The beta-binomial model is a Bayesian model used to analyze rates. For a great derivation and explanation of this model, I highly recommend watching the second lecture from Richard McElreath’s course Statistical Rethinking. In this model, the data, \(X\), is assumed to be binomially distributed with a fixed number of trail \(N\) but an unknown rate \(\rho \in [0,1]\). The rate \(\rho\) is given a \(\text{Beta}(a,b)\) prior. That is the prior distribution of \(\rho\) has a density
\(p(\rho) = \frac{1}{B(a,b)} \rho^{a-1}(1-\rho)^{b-1},\)
where \(B(a,b) =\int_0^1 \rho^{a-1}(1-\rho)^{b-1}d\rho\) is a normalizing constant. The model can thus be written as
\(\rho \sim \text{Beta}(a,b),\)
\(X | \rho \sim \text{Binom}(N,\rho).\)
This is a conjugate model, meaning that the posterior distribution of \(\rho\) is again a beta distribution.

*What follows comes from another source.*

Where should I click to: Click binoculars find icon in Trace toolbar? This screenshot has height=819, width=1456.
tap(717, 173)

This can be seen by using Bayes rule
\(p(\rho | X) \propto p(X| \rho)p(\rho) \propto \rho^X(1-\rho)^{N-X}\rho^{a-1}(1-\rho)^{b-1}=\rho^{X+a-1}(1-\rho)^{(N-X)+b-1}.\)
The last expression is proportional to a beta density., specifically \(\rho | X \sim \text{Beta}(X+a, N-X+b)\).

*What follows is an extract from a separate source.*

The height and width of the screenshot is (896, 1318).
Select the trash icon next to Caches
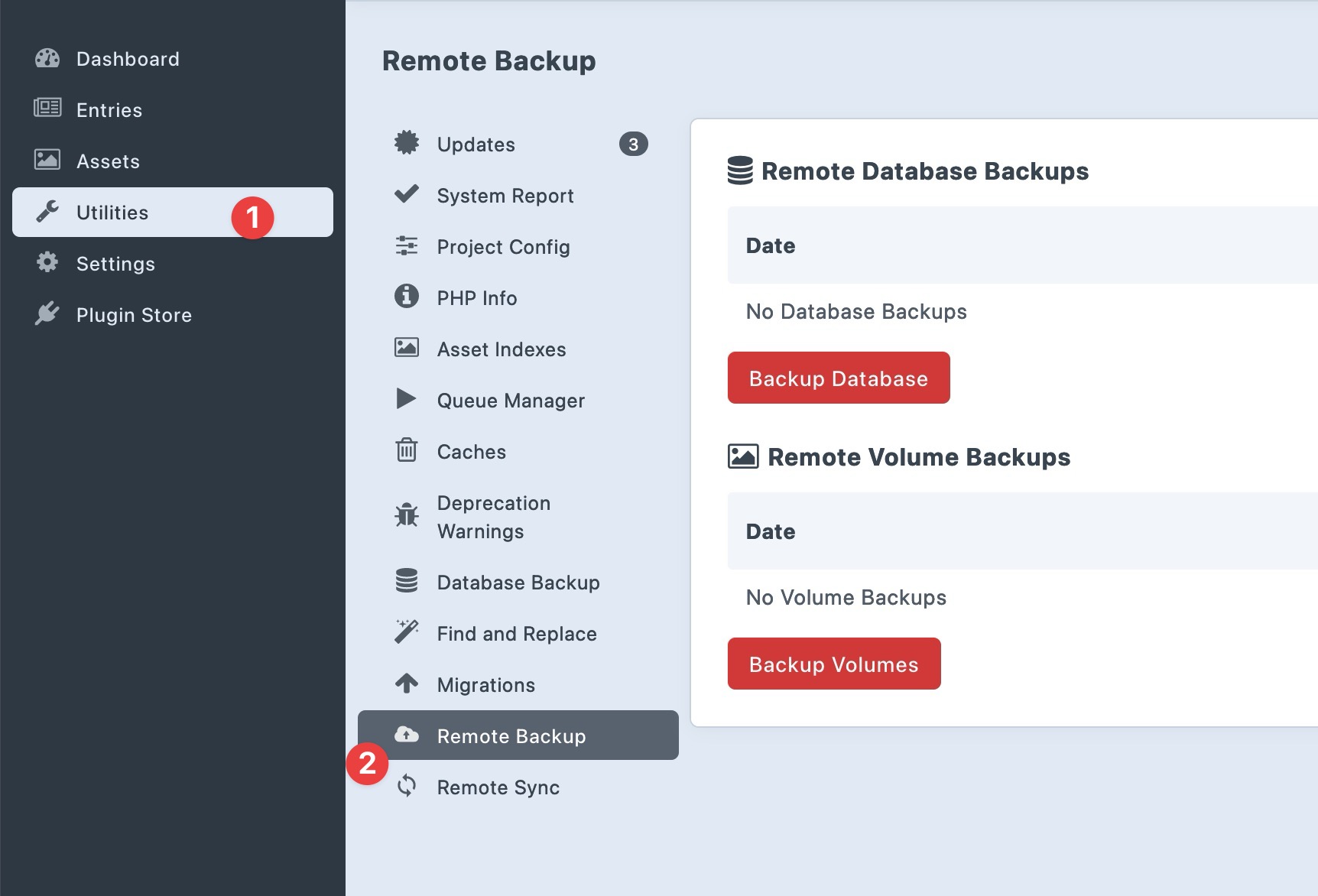click(406, 451)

The marginal distribution of \(X\)
In the above model we are given the distribution of \(\rho\) and the conditional distribution of \(X|\rho\). To calculate the distribution of \(X\), we thus need to marginalize over \(\rho\). Specifically,
\(\displaystyle{p(X) = \int_0^1 p(X,\rho)d\rho = \int_0^1 p(X| \rho)p(\rho)d\rho.}\)
The term inside the above integral is
\(\displaystyle{p(X| \rho)p(\rho) = \binom{N}{X}\rho^X(1-\rho)^{N-X}\frac{1}{B(a,b)}\rho^{a-1}(1-\rho)^{b-1} = \frac{\binom{N}{X}}{B(a,b)}\rho^{X+a-1}(1-\rho)^{N-X+b-1} }.\)
Thus,
\(\displaystyle{p(X) = \frac{\binom{N}{X}}{B(a,b)} \int_0^1 \rho^{X+a-1}(1-\rho)^{N-X+b-1}d\rho = \binom{N}{X}\frac{B(X+a, N-X+a)}{B(a,b)}}.\)
This distribution is called the beta-binomial distribution. Below is an image from Wikipedia showing a graph of \(p(X)\) for \(N=10\) and a number of different values of \(a\) and \(b\). You can see that, especially for small value of \(a\) and \(b\) the distribution is a lot more spread out than the binomial distribution. This is because there is randomness coming from both \(\rho\) and the binomial conditional distribution.